▶ [EXERCISE PROMPT] Print out the records that follow, exactly and completely.

▶ [INPUT]
━━━━━━━━━━━━━━━━━━━━
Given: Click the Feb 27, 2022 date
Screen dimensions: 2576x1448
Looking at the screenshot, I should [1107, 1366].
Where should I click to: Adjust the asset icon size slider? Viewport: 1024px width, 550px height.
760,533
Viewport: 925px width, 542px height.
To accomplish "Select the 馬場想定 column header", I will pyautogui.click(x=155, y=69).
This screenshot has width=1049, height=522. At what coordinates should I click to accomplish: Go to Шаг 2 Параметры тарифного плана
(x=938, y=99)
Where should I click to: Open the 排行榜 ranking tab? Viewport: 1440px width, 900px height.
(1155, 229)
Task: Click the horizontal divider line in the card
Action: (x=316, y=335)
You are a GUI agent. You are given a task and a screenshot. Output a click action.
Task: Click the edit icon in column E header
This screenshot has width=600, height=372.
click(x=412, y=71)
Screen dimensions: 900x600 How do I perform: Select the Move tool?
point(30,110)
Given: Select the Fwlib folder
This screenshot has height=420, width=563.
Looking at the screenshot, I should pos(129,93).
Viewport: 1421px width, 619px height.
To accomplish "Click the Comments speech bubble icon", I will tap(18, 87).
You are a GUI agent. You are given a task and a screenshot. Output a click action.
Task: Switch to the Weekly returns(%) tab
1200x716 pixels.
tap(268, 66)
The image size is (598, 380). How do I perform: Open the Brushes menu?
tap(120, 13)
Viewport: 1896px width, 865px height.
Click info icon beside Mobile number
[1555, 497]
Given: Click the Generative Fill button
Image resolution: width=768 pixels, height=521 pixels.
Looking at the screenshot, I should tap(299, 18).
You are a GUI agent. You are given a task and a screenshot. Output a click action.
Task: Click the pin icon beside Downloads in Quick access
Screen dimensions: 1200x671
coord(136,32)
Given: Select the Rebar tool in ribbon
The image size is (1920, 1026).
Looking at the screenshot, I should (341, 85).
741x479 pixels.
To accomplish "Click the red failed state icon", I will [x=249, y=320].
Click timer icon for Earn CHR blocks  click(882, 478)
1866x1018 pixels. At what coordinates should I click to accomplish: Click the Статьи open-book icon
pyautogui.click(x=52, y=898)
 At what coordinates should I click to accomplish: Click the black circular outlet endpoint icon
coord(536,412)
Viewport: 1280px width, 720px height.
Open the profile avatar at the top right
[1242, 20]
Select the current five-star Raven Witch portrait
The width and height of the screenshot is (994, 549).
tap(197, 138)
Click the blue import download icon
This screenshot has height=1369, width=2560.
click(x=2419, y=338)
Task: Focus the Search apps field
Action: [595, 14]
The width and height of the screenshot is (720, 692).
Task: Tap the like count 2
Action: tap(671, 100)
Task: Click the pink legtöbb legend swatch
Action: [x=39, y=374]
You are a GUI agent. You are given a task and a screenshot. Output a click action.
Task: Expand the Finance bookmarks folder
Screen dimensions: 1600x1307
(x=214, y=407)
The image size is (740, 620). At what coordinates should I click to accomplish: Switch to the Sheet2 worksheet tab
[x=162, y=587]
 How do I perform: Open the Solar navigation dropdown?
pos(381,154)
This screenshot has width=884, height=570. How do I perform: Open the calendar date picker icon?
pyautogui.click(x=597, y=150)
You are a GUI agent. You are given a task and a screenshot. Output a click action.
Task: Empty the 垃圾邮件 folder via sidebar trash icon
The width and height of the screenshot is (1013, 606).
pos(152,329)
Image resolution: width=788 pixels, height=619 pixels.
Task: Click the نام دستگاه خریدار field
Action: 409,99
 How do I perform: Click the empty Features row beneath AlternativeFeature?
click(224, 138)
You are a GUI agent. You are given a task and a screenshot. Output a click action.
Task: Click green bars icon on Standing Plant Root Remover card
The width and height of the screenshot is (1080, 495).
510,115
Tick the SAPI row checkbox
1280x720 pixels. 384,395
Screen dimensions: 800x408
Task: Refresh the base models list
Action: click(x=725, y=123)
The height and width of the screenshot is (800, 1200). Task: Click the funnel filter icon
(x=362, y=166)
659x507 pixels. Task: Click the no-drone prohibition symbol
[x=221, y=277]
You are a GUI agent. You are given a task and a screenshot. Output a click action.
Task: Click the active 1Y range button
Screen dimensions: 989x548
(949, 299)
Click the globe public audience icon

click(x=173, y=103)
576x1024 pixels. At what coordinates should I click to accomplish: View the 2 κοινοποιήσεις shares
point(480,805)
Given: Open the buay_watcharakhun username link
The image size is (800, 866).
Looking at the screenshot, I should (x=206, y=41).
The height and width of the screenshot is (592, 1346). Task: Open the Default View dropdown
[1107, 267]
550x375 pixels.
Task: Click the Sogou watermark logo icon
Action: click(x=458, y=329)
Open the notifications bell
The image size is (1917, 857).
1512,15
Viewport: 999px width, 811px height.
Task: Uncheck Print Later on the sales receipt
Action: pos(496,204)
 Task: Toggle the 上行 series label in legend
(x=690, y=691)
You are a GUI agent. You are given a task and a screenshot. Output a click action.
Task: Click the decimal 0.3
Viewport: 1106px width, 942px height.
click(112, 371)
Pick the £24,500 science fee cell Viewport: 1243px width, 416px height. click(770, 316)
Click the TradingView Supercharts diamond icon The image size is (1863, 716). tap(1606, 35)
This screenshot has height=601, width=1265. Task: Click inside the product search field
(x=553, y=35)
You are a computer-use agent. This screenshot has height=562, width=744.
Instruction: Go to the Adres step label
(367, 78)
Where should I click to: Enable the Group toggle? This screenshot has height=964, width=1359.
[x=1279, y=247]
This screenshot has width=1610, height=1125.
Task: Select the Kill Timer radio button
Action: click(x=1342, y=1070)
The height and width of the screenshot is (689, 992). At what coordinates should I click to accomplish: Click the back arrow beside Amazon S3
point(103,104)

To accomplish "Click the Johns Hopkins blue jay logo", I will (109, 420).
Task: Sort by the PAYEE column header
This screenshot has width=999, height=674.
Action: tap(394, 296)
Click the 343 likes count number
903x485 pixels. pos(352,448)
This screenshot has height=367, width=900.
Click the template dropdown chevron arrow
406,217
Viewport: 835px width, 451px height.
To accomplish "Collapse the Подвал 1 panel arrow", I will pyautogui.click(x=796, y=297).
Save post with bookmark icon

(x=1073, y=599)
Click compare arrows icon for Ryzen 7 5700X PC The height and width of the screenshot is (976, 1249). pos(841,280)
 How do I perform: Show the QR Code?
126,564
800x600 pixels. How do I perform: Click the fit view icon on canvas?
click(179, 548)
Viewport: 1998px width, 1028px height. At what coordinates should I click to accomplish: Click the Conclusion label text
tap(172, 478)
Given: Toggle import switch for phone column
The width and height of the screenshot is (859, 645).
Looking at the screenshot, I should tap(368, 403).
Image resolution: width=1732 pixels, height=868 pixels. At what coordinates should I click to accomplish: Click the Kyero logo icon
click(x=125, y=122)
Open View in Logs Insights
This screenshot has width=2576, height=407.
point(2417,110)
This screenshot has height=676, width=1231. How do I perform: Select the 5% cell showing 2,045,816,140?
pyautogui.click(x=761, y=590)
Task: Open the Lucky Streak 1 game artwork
━━━━━━━━━━━━━━━━━━━━
▶ [RESULT OF THIS TASK]
Given: Click the Feb 27, 2022 date
Screen dimensions: 2576x1448
Looking at the screenshot, I should [1107, 1366].
Where should I click to: Adjust the asset icon size slider? Viewport: 1024px width, 550px height.
760,533
Viewport: 925px width, 542px height.
To accomplish "Select the 馬場想定 column header", I will pyautogui.click(x=155, y=69).
This screenshot has width=1049, height=522. At what coordinates should I click to accomplish: Go to Шаг 2 Параметры тарифного плана
(x=938, y=99)
Where should I click to: Open the 排行榜 ranking tab? Viewport: 1440px width, 900px height.
(1155, 229)
Task: Click the horizontal divider line in the card
Action: (x=316, y=335)
You are a GUI agent. You are given a task and a screenshot. Output a click action.
Task: Click the edit icon in column E header
This screenshot has width=600, height=372.
click(x=412, y=71)
Screen dimensions: 900x600 How do I perform: Select the Move tool?
point(30,110)
Given: Select the Fwlib folder
This screenshot has height=420, width=563.
Looking at the screenshot, I should pos(129,93).
Viewport: 1421px width, 619px height.
To accomplish "Click the Comments speech bubble icon", I will tap(18, 87).
You are a GUI agent. You are given a task and a screenshot. Output a click action.
Task: Switch to the Weekly returns(%) tab
1200x716 pixels.
tap(268, 66)
The image size is (598, 380). How do I perform: Open the Brushes menu?
tap(120, 13)
Viewport: 1896px width, 865px height.
Click info icon beside Mobile number
[1555, 497]
Given: Click the Generative Fill button
Image resolution: width=768 pixels, height=521 pixels.
Looking at the screenshot, I should tap(299, 18).
You are a GUI agent. You are given a task and a screenshot. Output a click action.
Task: Click the pin icon beside Downloads in Quick access
Screen dimensions: 1200x671
coord(136,32)
Given: Select the Rebar tool in ribbon
The image size is (1920, 1026).
Looking at the screenshot, I should (341, 85).
741x479 pixels.
To accomplish "Click the red failed state icon", I will [x=249, y=320].
Click timer icon for Earn CHR blocks  click(882, 478)
1866x1018 pixels. At what coordinates should I click to accomplish: Click the Статьи open-book icon
pyautogui.click(x=52, y=898)
 At what coordinates should I click to accomplish: Click the black circular outlet endpoint icon
coord(536,412)
Viewport: 1280px width, 720px height.
Open the profile avatar at the top right
[1242, 20]
Select the current five-star Raven Witch portrait
The width and height of the screenshot is (994, 549).
tap(197, 138)
Click the blue import download icon
This screenshot has height=1369, width=2560.
click(x=2419, y=338)
Task: Focus the Search apps field
Action: [595, 14]
The width and height of the screenshot is (720, 692).
Task: Tap the like count 2
Action: tap(671, 100)
Task: Click the pink legtöbb legend swatch
Action: [x=39, y=374]
You are a GUI agent. You are given a task and a screenshot. Output a click action.
Task: Expand the Finance bookmarks folder
Screen dimensions: 1600x1307
(x=214, y=407)
The image size is (740, 620). At what coordinates should I click to accomplish: Switch to the Sheet2 worksheet tab
[x=162, y=587]
 How do I perform: Open the Solar navigation dropdown?
pos(381,154)
This screenshot has width=884, height=570. How do I perform: Open the calendar date picker icon?
pyautogui.click(x=597, y=150)
You are a GUI agent. You are given a task and a screenshot. Output a click action.
Task: Empty the 垃圾邮件 folder via sidebar trash icon
The width and height of the screenshot is (1013, 606).
pos(152,329)
Image resolution: width=788 pixels, height=619 pixels.
Task: Click the نام دستگاه خریدار field
Action: 409,99
 How do I perform: Click the empty Features row beneath AlternativeFeature?
click(224, 138)
You are a GUI agent. You are given a task and a screenshot. Output a click action.
Task: Click green bars icon on Standing Plant Root Remover card
The width and height of the screenshot is (1080, 495).
510,115
Tick the SAPI row checkbox
1280x720 pixels. 384,395
Screen dimensions: 800x408
Task: Refresh the base models list
Action: click(x=725, y=123)
The height and width of the screenshot is (800, 1200). Task: Click the funnel filter icon
(x=362, y=166)
659x507 pixels. Task: Click the no-drone prohibition symbol
[x=221, y=277]
You are a GUI agent. You are given a task and a screenshot. Output a click action.
Task: Click the active 1Y range button
Screen dimensions: 989x548
(949, 299)
Click the globe public audience icon

click(x=173, y=103)
576x1024 pixels. At what coordinates should I click to accomplish: View the 2 κοινοποιήσεις shares
point(480,805)
Given: Open the buay_watcharakhun username link
The image size is (800, 866).
Looking at the screenshot, I should (x=206, y=41).
The height and width of the screenshot is (592, 1346). Task: Open the Default View dropdown
[1107, 267]
550x375 pixels.
Task: Click the Sogou watermark logo icon
Action: click(x=458, y=329)
Open the notifications bell
The image size is (1917, 857).
1512,15
Viewport: 999px width, 811px height.
Task: Uncheck Print Later on the sales receipt
Action: pos(496,204)
 Task: Toggle the 上行 series label in legend
(x=690, y=691)
You are a GUI agent. You are given a task and a screenshot. Output a click action.
Task: Click the decimal 0.3
Viewport: 1106px width, 942px height.
click(112, 371)
Pick the £24,500 science fee cell Viewport: 1243px width, 416px height. click(770, 316)
Click the TradingView Supercharts diamond icon The image size is (1863, 716). tap(1606, 35)
This screenshot has height=601, width=1265. Task: Click inside the product search field
(x=553, y=35)
You are a computer-use agent. This screenshot has height=562, width=744.
Instruction: Go to the Adres step label
(367, 78)
Where should I click to: Enable the Group toggle? This screenshot has height=964, width=1359.
[x=1279, y=247]
This screenshot has width=1610, height=1125.
Task: Select the Kill Timer radio button
Action: click(x=1342, y=1070)
The height and width of the screenshot is (689, 992). At what coordinates should I click to accomplish: Click the back arrow beside Amazon S3
point(103,104)

To accomplish "Click the Johns Hopkins blue jay logo", I will (109, 420).
Task: Sort by the PAYEE column header
This screenshot has width=999, height=674.
Action: tap(394, 296)
Click the 343 likes count number
903x485 pixels. pos(352,448)
This screenshot has height=367, width=900.
Click the template dropdown chevron arrow
406,217
Viewport: 835px width, 451px height.
To accomplish "Collapse the Подвал 1 panel arrow", I will pyautogui.click(x=796, y=297).
Save post with bookmark icon

(x=1073, y=599)
Click compare arrows icon for Ryzen 7 5700X PC The height and width of the screenshot is (976, 1249). pos(841,280)
 How do I perform: Show the QR Code?
126,564
800x600 pixels. How do I perform: Click the fit view icon on canvas?
click(179, 548)
Viewport: 1998px width, 1028px height. At what coordinates should I click to accomplish: Click the Conclusion label text
tap(172, 478)
Given: Toggle import switch for phone column
The width and height of the screenshot is (859, 645).
Looking at the screenshot, I should tap(368, 403).
Image resolution: width=1732 pixels, height=868 pixels. At what coordinates should I click to accomplish: Click the Kyero logo icon
click(x=125, y=122)
Open View in Logs Insights
This screenshot has width=2576, height=407.
point(2417,110)
This screenshot has height=676, width=1231. How do I perform: Select the 5% cell showing 2,045,816,140?
pyautogui.click(x=761, y=590)
Task: Open the Lucky Streak 1 game artwork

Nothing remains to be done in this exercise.